Section 7.5
Other Data Structures
TO A GREAT EXTENT, COMPUTER SCIENCE is the study of data structures and algorithms. What, after all, do computers do? They store data and manipulate it according to programmed algorithms. In object oriented programming, the association between data and algorithms is made explicit, since an object is just a collection of data bundled together with the methods, or algorithms, that operate on the data. However, the relationship between data structures and algorithms was recognized long before object-oriented programming became fashionable. The term that has long been used for a particular structure of data, along with the operations that are defined on that data structure, is abstract data type, or ADT. The term "abstract" here implies that the implementation -- the way the data is stored and the instructions that are executed to perform the operations -- is not important. What's important is the interface, the black-box view. Objects support the black-box view very well. An object presents a certain set of methods to the world. The implementation of those methods is hidden inside the object. In a sense, then, every class defines an abstract data type.

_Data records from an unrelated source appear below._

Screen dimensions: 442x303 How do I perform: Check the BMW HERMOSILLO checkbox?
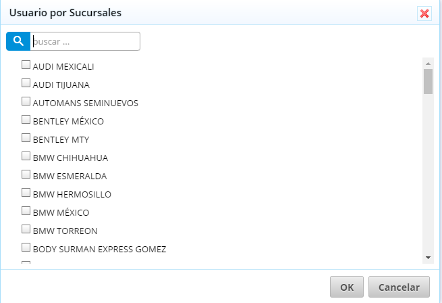click(26, 193)
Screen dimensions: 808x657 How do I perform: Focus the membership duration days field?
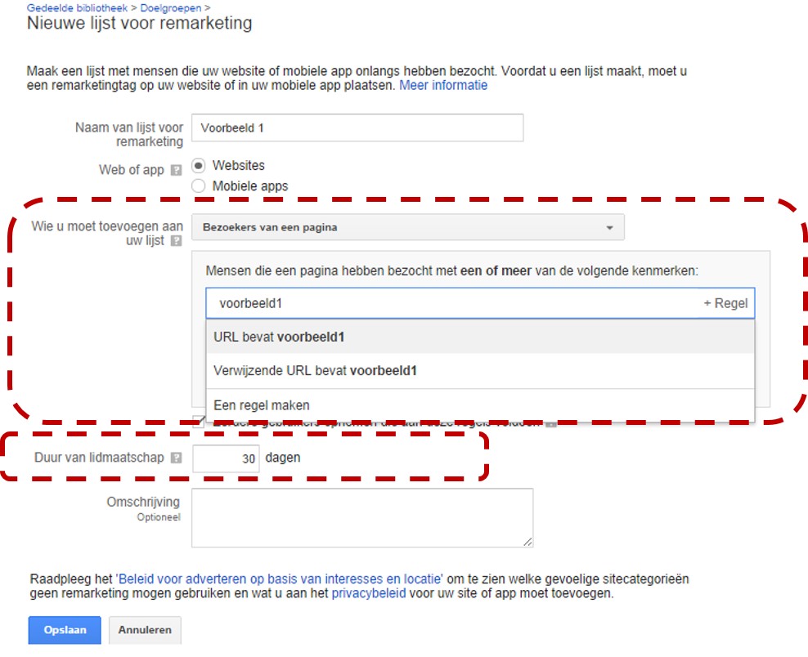tap(226, 458)
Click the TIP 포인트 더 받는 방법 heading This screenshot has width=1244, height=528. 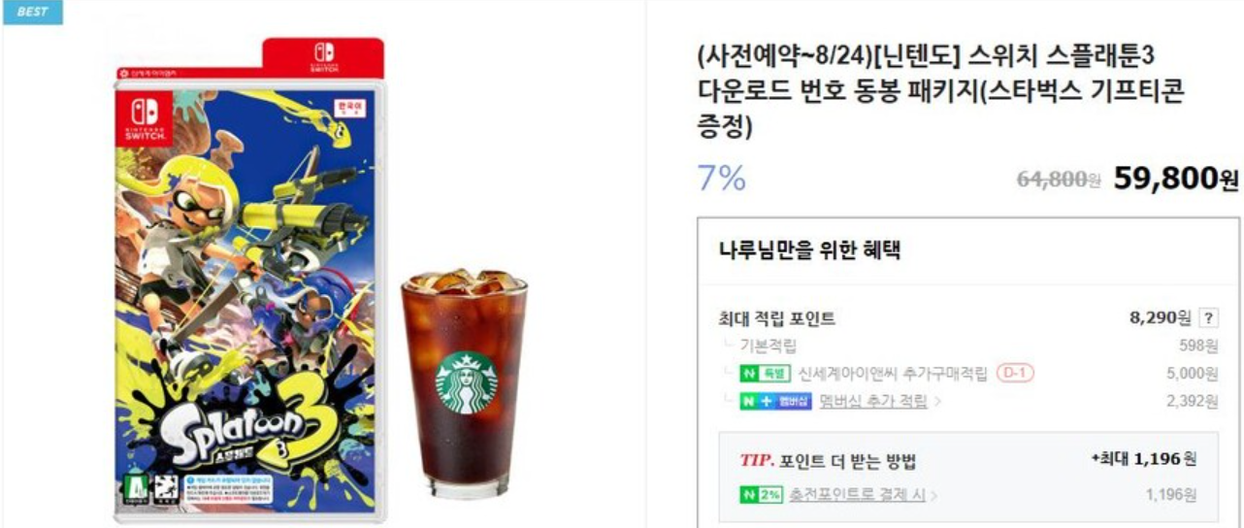pyautogui.click(x=828, y=460)
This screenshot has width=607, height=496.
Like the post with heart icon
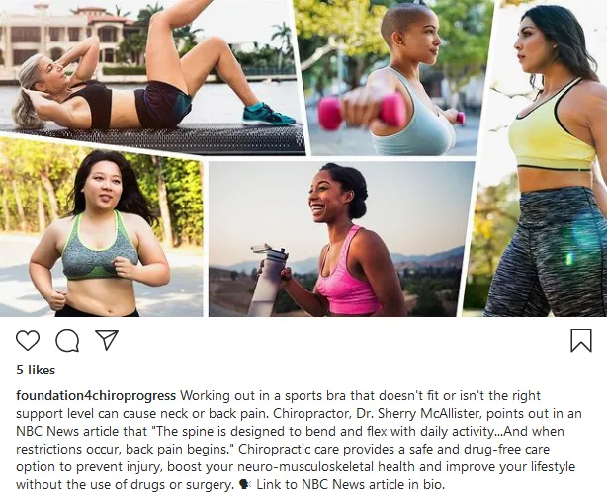(28, 341)
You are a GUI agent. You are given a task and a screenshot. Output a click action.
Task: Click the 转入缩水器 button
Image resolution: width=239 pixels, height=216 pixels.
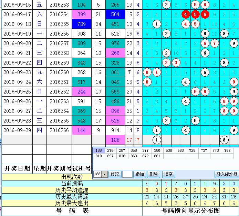click(226, 174)
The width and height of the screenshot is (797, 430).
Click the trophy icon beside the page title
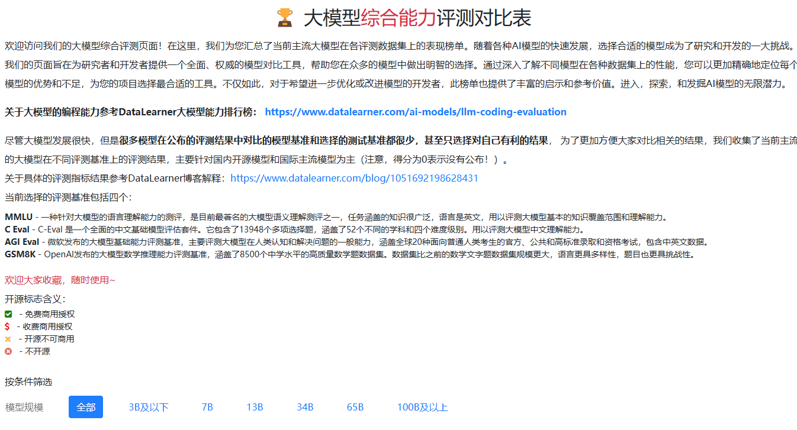point(285,18)
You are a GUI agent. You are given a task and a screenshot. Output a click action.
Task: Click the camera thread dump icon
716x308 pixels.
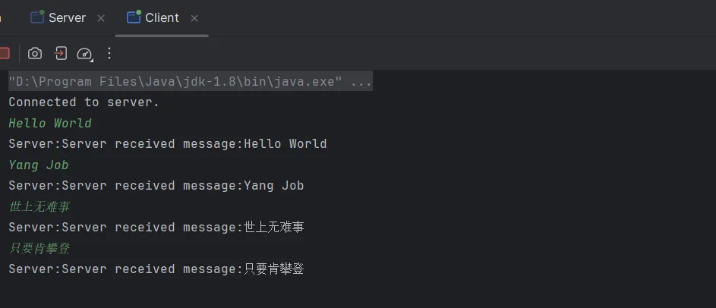click(35, 53)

Java includes many standard classes that implement useful abstract data types. The String class, for example, implements an ADT in which the data structure is a string of characters and the operations include concatenation of strings, testing whether two strings are equal, determining the length of a string, and so on. You don't know, nor should you care, exactly how the characters are stored in memory or how the operations are implemented. In fact, the implementation might be different on different computers. As long as strings behave the same way on the two computers, it doesn't matter. Strings are defined by their abstract properties, not by their concrete implementation.
In this section, I'll briefly introduce some of the other standard Java classes that implement useful abstract data types. Some of the most important ADT classes -- those that implement input and output, files, and network communication -- will be covered in the next chapter.
The Date Class
The Date class is defined in the package java.util. (That means that if you want to use Dates, you have to import java.util.Date or java.util.* at the beginning of your program or use the full name, java.util.Date, in the program.) An object of type Date represents a particular time, measured to the millisecond, on a particular date. Given a Date object, you can determine what month the date occurs in by calling the instance method getMonth(), which returns a integer in the range 0 to 11. Similarly, there are instance methods for finding out the year, the hour, and so on. There are methods for comparing two Dates to see which one comes earlier in time, for converting a date into a printable string, and for parsing a string such as "September 9, 1998" to produce the Date object that the string represents.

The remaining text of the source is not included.